Data provided.
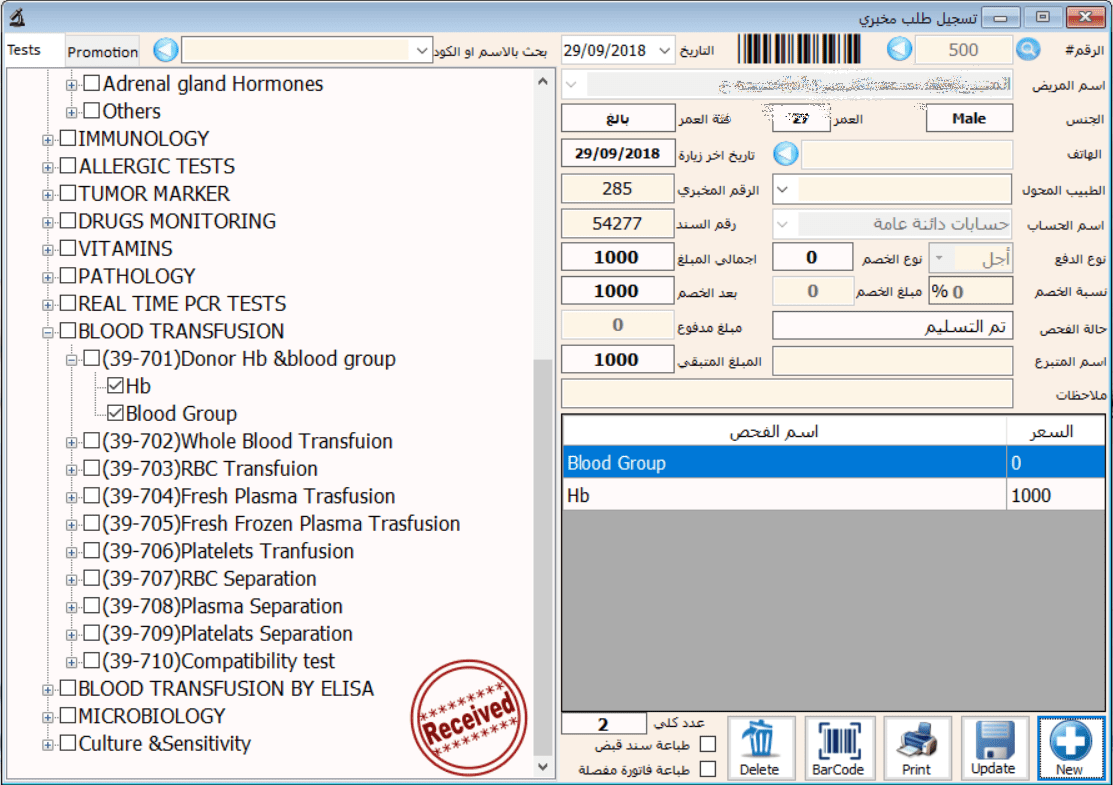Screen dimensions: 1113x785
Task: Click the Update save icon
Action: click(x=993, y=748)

* * *

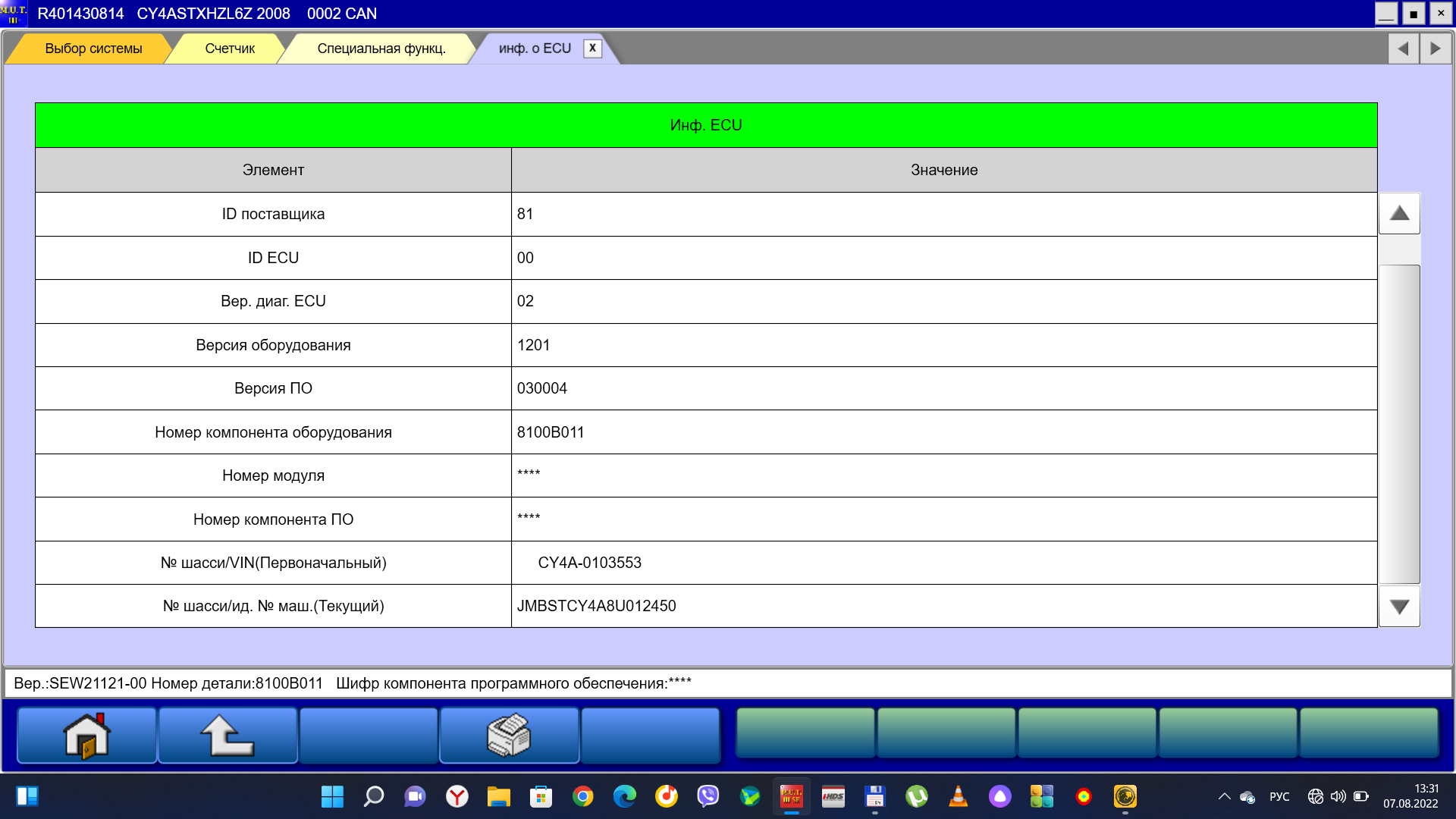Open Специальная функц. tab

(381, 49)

Requirement.
Copy the records from the line containing "Screen dimensions: 1113x785" through the line containing "Action: click(x=993, y=748)", both included, and leave out the pictures.

Solution.
Screen dimensions: 1113x785
Task: Click the Update save icon
Action: click(x=993, y=748)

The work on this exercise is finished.